Nuclear size was measured by the dark nuclear zone of pom1-tomato fluorescence. The width of the nucleus was determined as the maximum distance along the long axis of the cell. n = 96 cells. Error bars = SD. Strain used: FC2054. Note that this method may provide a slight underestimate compared to measurements for instance of a nuclear envelope marker or a diffuse nuclear marker.

https://doi.org/10.7554/eLife.02040.006
Figure 1—figure supplement 4
Pom1p gradients with different decay lengths do not affect cdr2p distribution.

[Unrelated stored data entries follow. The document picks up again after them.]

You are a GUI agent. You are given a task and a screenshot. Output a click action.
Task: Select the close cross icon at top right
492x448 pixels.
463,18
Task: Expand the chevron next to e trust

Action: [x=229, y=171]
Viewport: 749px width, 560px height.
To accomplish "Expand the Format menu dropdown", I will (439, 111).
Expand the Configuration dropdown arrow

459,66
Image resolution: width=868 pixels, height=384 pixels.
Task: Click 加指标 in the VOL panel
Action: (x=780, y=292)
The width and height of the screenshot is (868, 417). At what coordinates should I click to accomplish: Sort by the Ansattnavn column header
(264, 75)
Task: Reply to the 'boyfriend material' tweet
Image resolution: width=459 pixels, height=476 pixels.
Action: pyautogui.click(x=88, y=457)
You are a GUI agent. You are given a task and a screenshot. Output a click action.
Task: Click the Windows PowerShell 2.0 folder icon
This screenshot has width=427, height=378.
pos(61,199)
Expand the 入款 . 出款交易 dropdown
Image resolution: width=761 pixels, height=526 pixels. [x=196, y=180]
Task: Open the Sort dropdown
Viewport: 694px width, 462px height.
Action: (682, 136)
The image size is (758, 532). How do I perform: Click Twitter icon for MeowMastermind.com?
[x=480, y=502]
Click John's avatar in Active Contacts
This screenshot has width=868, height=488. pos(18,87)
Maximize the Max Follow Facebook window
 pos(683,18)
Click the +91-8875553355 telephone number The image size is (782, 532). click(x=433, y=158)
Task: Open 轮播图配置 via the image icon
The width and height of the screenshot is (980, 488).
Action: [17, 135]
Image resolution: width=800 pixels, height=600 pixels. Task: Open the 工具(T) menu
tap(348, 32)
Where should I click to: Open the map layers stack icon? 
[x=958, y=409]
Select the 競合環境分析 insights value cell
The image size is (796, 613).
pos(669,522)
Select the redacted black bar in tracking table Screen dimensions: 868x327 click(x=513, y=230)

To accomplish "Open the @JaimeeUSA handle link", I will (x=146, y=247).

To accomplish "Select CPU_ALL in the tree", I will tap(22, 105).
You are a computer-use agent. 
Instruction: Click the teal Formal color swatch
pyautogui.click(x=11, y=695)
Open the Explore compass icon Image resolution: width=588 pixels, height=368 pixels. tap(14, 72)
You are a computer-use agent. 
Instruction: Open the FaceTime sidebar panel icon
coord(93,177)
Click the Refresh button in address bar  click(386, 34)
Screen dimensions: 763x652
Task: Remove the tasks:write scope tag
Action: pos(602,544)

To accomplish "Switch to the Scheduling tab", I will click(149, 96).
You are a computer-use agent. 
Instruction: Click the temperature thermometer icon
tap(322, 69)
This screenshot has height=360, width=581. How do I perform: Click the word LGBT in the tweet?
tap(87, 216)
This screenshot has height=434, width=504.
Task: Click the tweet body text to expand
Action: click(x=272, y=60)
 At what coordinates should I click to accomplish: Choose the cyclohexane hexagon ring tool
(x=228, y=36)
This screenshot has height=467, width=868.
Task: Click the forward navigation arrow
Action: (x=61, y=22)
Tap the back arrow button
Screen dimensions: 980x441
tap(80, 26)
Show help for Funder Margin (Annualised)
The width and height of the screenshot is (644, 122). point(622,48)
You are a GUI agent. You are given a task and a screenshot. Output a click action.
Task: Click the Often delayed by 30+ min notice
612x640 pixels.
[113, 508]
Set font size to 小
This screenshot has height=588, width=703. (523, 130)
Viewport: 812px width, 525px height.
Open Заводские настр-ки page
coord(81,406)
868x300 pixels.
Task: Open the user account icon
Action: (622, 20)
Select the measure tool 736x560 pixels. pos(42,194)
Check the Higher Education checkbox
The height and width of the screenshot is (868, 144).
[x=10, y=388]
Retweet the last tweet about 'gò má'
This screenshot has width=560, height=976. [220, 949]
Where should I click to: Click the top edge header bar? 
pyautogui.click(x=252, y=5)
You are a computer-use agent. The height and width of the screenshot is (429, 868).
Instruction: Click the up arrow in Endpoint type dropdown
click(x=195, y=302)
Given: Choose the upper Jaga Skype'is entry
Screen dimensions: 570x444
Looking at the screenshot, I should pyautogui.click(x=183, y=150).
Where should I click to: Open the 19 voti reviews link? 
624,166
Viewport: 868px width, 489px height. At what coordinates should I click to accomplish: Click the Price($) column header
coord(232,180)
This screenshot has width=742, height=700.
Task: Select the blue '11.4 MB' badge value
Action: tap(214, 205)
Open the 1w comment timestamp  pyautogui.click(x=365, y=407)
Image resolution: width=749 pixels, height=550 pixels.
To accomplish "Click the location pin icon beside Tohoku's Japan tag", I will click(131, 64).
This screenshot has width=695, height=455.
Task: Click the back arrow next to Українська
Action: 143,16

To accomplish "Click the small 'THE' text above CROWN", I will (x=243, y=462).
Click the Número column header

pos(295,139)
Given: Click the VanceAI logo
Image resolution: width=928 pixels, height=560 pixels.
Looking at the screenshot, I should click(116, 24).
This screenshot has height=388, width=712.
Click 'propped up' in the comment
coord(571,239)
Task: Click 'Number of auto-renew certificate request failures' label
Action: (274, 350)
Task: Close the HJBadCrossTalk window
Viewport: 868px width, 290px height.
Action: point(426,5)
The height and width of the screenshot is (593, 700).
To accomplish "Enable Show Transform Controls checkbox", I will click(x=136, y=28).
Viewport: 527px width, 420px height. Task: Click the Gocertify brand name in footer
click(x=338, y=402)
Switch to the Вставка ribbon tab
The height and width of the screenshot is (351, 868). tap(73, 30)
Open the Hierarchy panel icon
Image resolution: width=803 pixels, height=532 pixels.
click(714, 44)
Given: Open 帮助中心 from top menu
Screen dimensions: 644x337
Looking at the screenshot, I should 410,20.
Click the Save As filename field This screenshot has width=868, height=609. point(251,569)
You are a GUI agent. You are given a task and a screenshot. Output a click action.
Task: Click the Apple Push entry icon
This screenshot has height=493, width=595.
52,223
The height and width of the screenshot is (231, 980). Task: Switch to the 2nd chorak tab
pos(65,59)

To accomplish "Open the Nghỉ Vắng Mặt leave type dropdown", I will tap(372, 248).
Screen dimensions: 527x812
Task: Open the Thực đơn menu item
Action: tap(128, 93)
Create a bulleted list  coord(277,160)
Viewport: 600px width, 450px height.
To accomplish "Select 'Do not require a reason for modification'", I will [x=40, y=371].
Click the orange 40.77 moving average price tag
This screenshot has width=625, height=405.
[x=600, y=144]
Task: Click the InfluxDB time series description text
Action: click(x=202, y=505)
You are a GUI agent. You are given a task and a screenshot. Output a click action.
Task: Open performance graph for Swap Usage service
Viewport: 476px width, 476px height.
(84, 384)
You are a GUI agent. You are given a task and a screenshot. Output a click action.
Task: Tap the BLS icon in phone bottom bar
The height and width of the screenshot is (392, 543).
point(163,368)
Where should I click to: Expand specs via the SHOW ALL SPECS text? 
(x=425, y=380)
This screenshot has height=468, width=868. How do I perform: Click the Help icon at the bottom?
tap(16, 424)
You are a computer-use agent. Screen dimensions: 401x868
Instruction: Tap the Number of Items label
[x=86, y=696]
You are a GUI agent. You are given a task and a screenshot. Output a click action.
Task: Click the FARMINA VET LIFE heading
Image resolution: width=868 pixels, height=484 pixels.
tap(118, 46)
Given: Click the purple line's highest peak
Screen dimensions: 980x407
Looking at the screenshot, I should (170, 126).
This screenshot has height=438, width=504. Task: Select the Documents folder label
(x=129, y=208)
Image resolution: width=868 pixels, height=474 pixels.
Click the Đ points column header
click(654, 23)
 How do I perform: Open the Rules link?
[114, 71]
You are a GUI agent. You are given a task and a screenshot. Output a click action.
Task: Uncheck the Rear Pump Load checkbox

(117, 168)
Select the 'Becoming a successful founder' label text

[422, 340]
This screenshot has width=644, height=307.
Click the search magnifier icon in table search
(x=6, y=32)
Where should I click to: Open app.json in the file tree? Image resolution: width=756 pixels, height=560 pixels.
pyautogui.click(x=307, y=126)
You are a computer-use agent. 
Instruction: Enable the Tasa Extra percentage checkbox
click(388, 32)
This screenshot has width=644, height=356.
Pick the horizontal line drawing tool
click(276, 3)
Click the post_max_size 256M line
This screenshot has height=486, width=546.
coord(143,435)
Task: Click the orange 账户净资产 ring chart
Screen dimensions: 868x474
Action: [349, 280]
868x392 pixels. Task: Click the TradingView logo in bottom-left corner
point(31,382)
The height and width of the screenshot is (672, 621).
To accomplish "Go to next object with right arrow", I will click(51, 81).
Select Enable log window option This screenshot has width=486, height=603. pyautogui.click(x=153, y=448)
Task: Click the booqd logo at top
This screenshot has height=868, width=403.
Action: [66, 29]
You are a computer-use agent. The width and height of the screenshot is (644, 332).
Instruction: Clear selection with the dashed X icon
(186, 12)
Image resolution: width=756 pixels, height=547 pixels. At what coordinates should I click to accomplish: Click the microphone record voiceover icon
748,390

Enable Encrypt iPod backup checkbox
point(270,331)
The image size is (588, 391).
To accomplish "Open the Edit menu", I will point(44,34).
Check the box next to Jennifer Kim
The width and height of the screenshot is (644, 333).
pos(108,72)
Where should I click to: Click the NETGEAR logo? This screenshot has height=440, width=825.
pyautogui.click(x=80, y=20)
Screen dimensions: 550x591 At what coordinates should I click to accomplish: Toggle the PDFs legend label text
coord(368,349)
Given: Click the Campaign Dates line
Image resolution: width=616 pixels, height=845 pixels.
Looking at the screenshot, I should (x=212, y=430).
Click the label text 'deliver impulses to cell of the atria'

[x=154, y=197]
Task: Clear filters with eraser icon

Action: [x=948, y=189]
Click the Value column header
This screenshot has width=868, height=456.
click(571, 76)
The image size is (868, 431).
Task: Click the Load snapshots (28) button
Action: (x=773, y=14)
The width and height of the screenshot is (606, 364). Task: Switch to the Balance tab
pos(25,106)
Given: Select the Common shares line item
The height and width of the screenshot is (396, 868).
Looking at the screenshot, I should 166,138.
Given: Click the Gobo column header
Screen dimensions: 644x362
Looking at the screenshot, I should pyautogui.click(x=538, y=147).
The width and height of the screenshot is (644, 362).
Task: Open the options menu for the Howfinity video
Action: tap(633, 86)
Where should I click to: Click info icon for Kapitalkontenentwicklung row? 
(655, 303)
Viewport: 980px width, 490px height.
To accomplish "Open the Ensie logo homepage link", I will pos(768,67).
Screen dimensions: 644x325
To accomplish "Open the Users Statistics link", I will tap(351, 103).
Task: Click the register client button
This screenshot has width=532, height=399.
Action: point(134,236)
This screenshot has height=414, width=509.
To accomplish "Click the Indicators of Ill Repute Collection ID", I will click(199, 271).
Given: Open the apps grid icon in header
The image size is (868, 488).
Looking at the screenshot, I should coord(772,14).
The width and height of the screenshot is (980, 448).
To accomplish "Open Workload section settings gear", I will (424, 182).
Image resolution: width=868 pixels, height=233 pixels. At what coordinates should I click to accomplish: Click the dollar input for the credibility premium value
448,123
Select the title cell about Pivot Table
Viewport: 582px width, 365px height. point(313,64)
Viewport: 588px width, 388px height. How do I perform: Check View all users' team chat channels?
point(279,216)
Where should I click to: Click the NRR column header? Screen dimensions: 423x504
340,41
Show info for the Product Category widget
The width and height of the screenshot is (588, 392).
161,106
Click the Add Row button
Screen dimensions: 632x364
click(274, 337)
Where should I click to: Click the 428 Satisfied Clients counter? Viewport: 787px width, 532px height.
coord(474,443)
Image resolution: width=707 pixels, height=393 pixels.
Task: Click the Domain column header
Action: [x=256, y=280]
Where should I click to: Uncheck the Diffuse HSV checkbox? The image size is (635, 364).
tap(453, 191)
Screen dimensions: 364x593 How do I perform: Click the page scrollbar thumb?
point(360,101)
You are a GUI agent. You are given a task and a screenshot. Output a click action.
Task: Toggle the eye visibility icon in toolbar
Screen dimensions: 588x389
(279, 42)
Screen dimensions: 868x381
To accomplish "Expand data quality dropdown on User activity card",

(A) Comparison of pom1-3GFP (green, n = 45) and pom1-GFP (red, n = 31) gradients. Dashed red line corresponds to the unscaled pom1-GFP absolute fluorescence values in the cell. The pom1-GFP intensity is adjusted to account for the relative intensity difference (whole cell pom1-3GFP was 2.5 times more intense than pom1-GFP under the same imaging conditions). These data show that these gradients have similar numbers of pom1p molecules at their peaks. Strains used: FC2685, FC1162. Error bars not shown for clarity. (B) Fitted decay length of average pom1p intensity profile for three different fluorescent proteins (pom1-3GFP (n = 45 cells), pom1-GFP (n = 31 cells) and pom1-tomato (n = 32 cells)). Strains used: FC2685, FC1162 and FC2054. Note that these cells express the fusion as the only pom1p protein in the cell. Errors are estimated from the fitting of an exponential curve to the average profile for each pom1 fusion. Intensity profiles are normalized to have the same intensity at the cell centers. We have confirmed that different normalizations (and also fitting to the raw data) do not significantly alter the measured decay lengths (data not shown). (C) Ratio of distributions of cdr2p nodes in cells with different pom1p gradient distributions. Maximum projection confocal images of cdr2-tomato in pom1-GFP (n = 49 cells) and pom1-3GFP (n = 50 cells) strains were acquired and nodes were specified by a thresholding approach (‘Materials and methods’). The ratio is defined as the area of the cdr2p nodes in the pom1-GFP strain divided by the area of the cdr2p nodes in the pom1-3GFP strain. Black line is guide to the eye for ratio of one. Strain used: FC2686. Error bars = SD.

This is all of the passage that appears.